News|Podcasts|February 26, 2026

ACT Brief: Data Fragmentation Risks Rise, Outsourcing Models Evolve, and FDA Pathways Face Pressure

In today’s ACT Brief, we examine how fragmented data collection continues to challenge trial quality, how hybrid outsourcing and AI are reshaping execution strategies, and why calls are growing for a risk-based FDA pathway for early-stage studies.

This is the Applied Clinical Trials Brief—your fast track to the latest insights shaping clinical operations and drug development.

  • In Part 3 of a recent video interview, Jonathan Andrus, co-CEO of CRIO, said fragmented data collection across sites remains a major operational risk in 2026. Variability in how sites capture and manage data continues to create downstream challenges for quality and reconciliation, while purpose-built eSource systems offer a path to reduce discrepancies and enable earlier issue detection at the point of capture.

# DATASET:
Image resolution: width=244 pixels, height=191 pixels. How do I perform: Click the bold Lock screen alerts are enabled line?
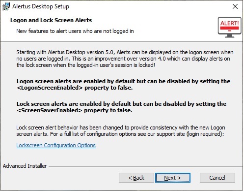click(x=121, y=104)
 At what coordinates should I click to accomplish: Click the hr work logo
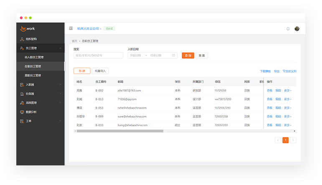tap(28, 28)
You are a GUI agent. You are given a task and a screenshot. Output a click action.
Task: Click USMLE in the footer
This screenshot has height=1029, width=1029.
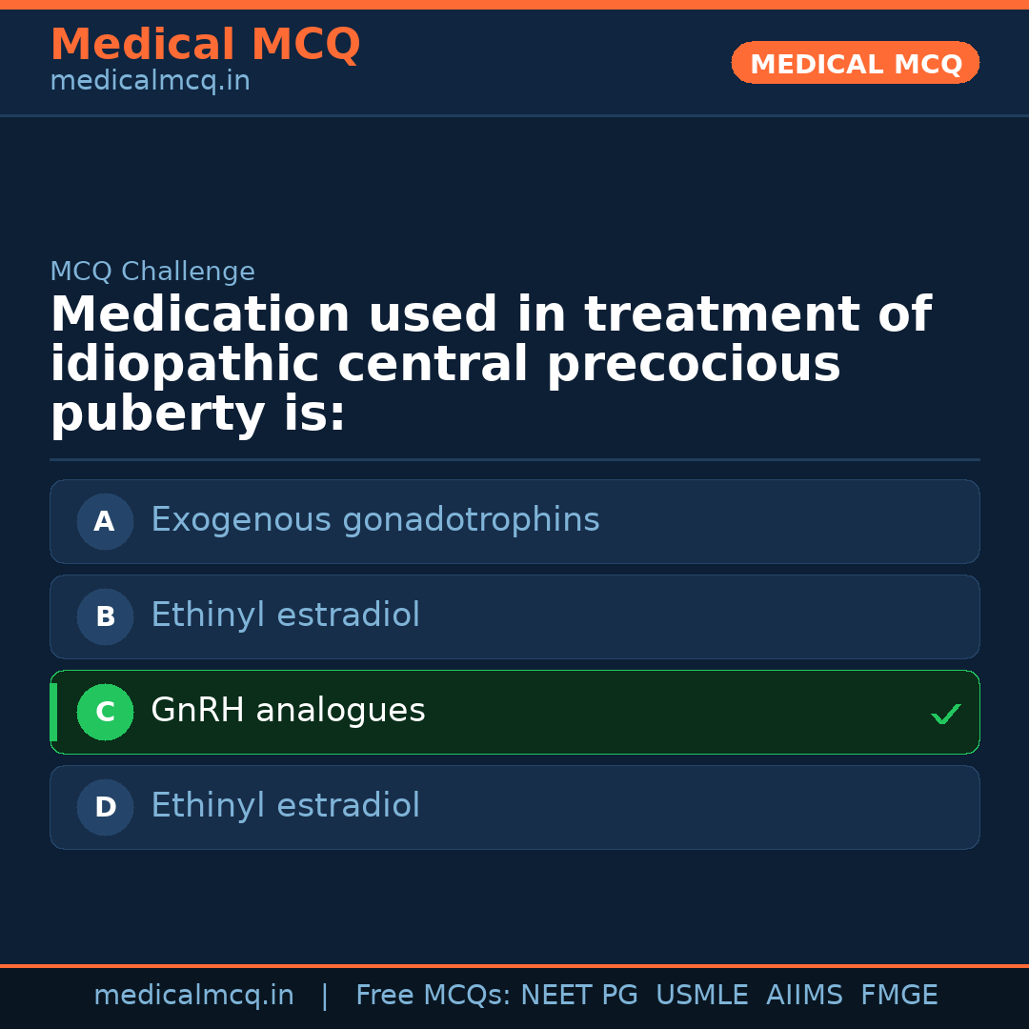tap(701, 996)
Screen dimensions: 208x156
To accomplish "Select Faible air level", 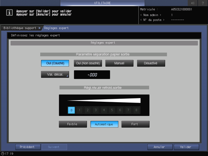I will coord(73,124).
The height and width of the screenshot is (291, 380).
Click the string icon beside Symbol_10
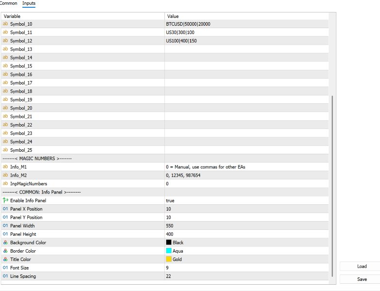point(5,24)
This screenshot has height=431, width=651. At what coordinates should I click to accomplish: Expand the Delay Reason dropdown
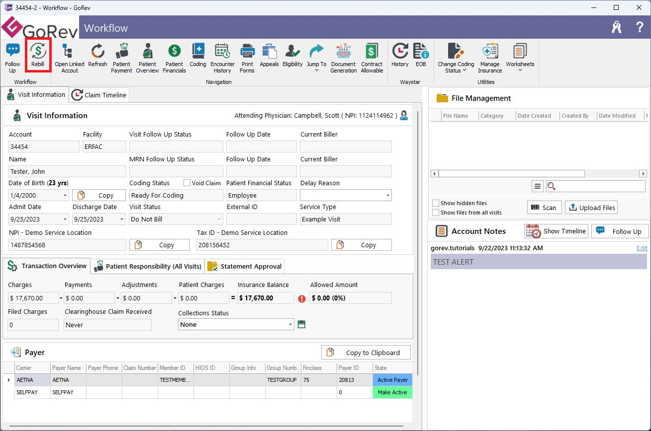[387, 196]
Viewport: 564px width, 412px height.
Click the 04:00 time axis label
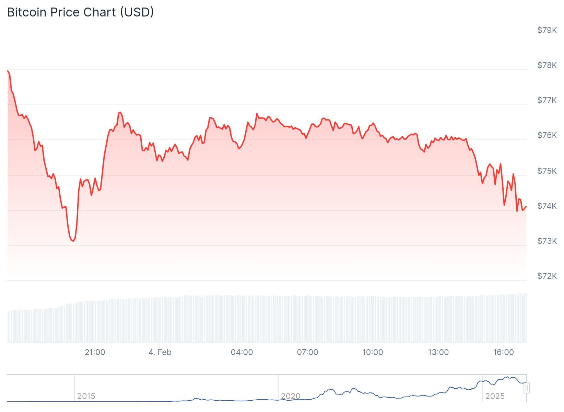[242, 352]
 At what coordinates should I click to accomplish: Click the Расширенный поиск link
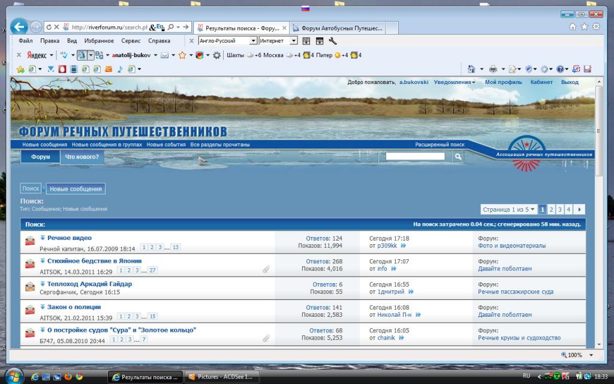coord(440,145)
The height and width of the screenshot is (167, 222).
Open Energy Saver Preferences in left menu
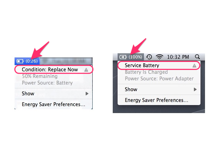tap(53, 104)
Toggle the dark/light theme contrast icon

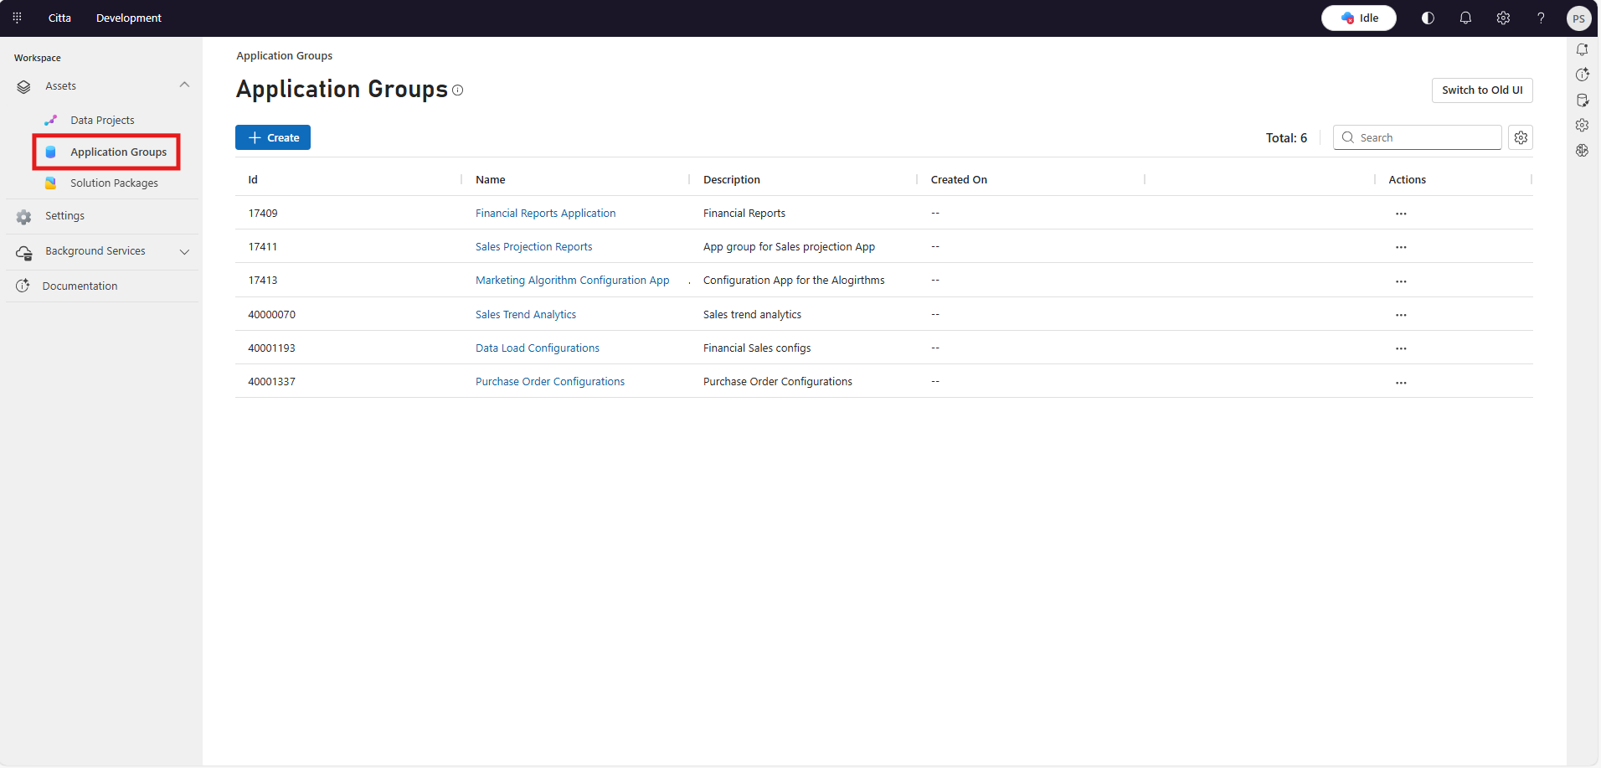(1428, 18)
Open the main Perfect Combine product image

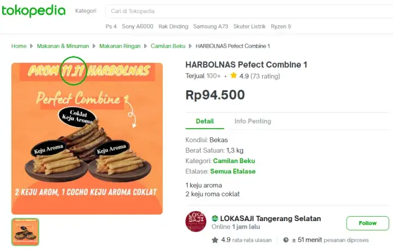pos(87,138)
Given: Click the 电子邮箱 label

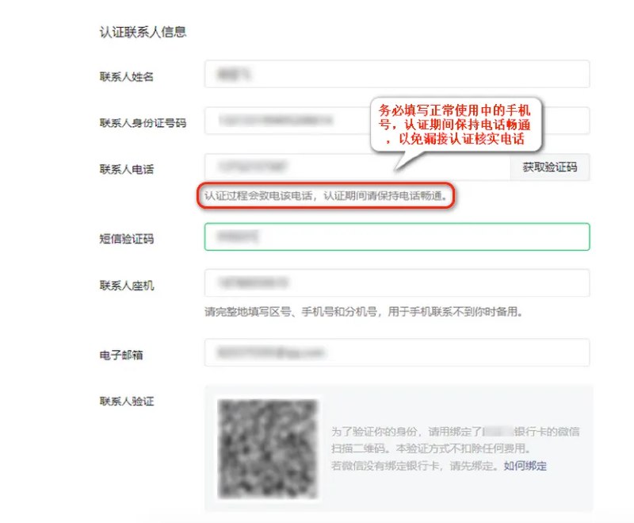Looking at the screenshot, I should pos(121,355).
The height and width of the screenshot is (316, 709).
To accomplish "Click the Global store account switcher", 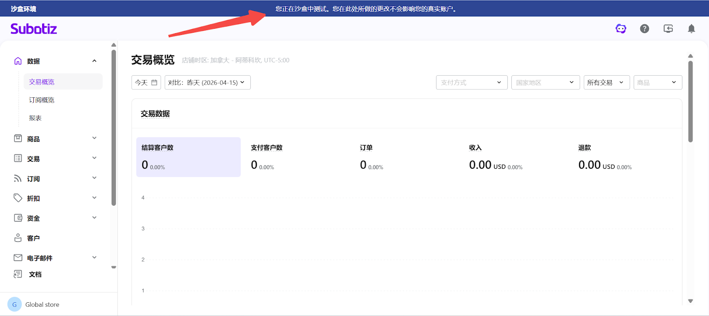I will click(42, 304).
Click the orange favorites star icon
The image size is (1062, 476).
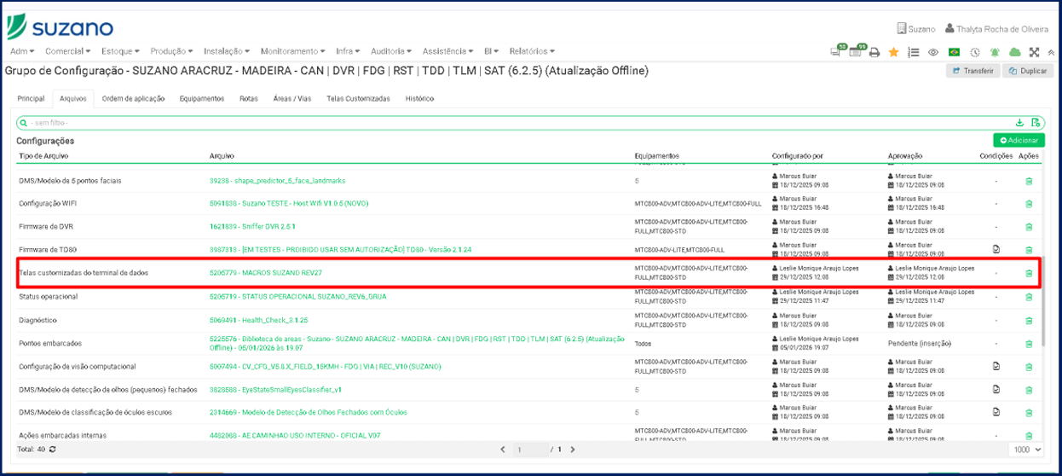893,52
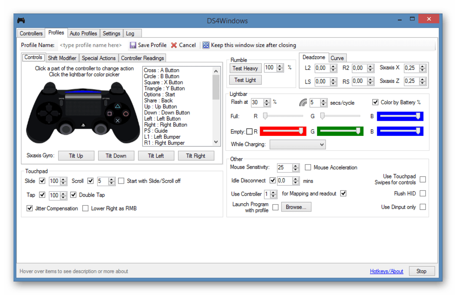Open the Special Actions tab
Viewport: 456px width, 295px height.
[99, 58]
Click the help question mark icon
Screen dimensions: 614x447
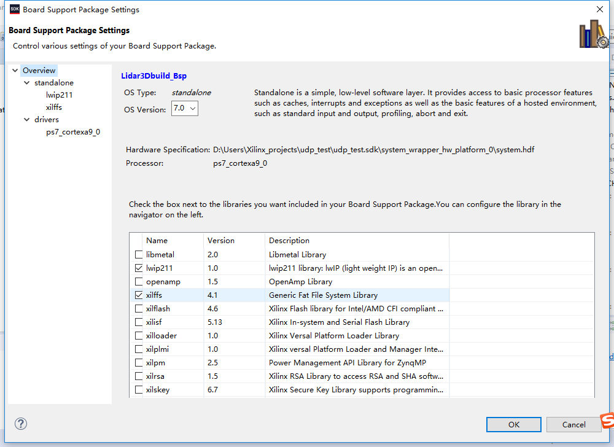[x=21, y=424]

# TO DO:
1. List the three developments named in the headline of the ACT Brief.
2. Answer each question from the ACT Brief.
(a) On what date was it published?
(b) For what kind of FDA pathway are calls growing?
(c) What position does Jonathan Andrus hold at CRIO?
3. Transcribe the ACT Brief from "In today’s ACT" up to and including "for early-stage studies.".

# WRITTEN RESPONSES:
1.
- Data Fragmentation Risks Rise
- Outsourcing Models Evolve
- FDA Pathways Face Pressure

2.
(a) February 26, 2026
(b) A risk-based pathway for early-stage studies
(c) Co-CEO

3.
In today’s ACT Brief, we examine how fragmented data collection continues to challenge trial quality, how hybrid outsourcing and AI are reshaping execution strategies, and why calls are growing for a risk-based FDA pathway for early-stage studies.